On evening of July 25, we had a stroll of Roman remains with Andrea, Dawn, Antony, and Rob White, a retired archaeologist. The tour began from the East Gate of Upper City, a horseshoe-shaped tower base built in AD 60. Now the stone ruins, excavated about 50 years ago, are preserved as an ancient monument. Antony spotted more Roman wall, towers, and basilica sites as we toured counter-clockwise around what was the Upper City in Roman times. The visibility of Lincoln’s abundant heritage really surprised me. But I love to see proud faces glittering every time they talked about the history and archaeological finds in their city.
You have no idea how much Lincolners love walks. They are really creative designers for the various heritage and memorial walk trails that link every historic site or monument together like a necklace. They even have a ghost walk! Come and discover it yourself.

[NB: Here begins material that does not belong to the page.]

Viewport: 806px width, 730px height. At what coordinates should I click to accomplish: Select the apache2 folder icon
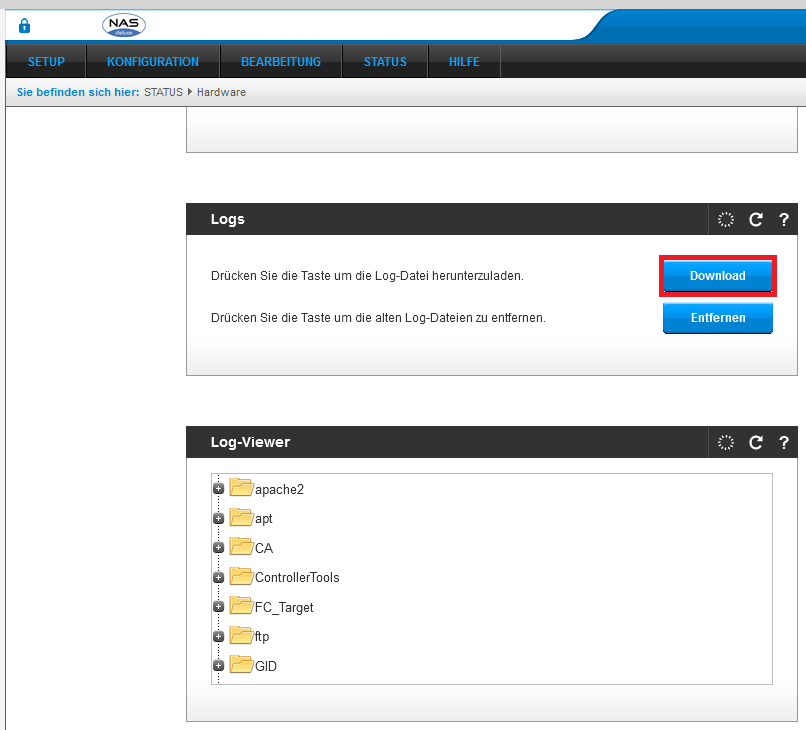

Our visits were not only to museums and historic sites. We visited the team of the Historic Environment Record at Lincolnshire County Council with Ian George, Places Manager. They introduced their database mapping the historic sites and archaeological excavations all over Lincolnshire to give advice to land planning projects if any archaeological investigation is necessary. The most wonderful part is that the system and its accompanying research resources are open to the public.
Andrea and her colleagues work beyond the walls of their museum on multiple sites and work actively with local communities. Everyone we met loves deeply and works enthusiastically for their local history and culture. The best way to protect heritage and carry on our traditions is to make heritage accessible to everyone in the community and make them die-hard fans of heritage.
You will not be surprised to find that Lincolnshire is home to many celebrities. Just to name a couple:
Alfred Tennyson (1809-1892), the Poet Laureate during Queen Victoria’s reign. If you visit the Tate Britain, you should be charmed by the beautiful yet grieving Lady of Shalott by John William Waterhouse, who was inspired by Tennyson’s poem of the same name.
And if you don’t know Tennyson, there is one bigger name: Isaac Newton. Ring a bell?
Thank you, Lincoln! Now we are off to the University of Nottingham Museum!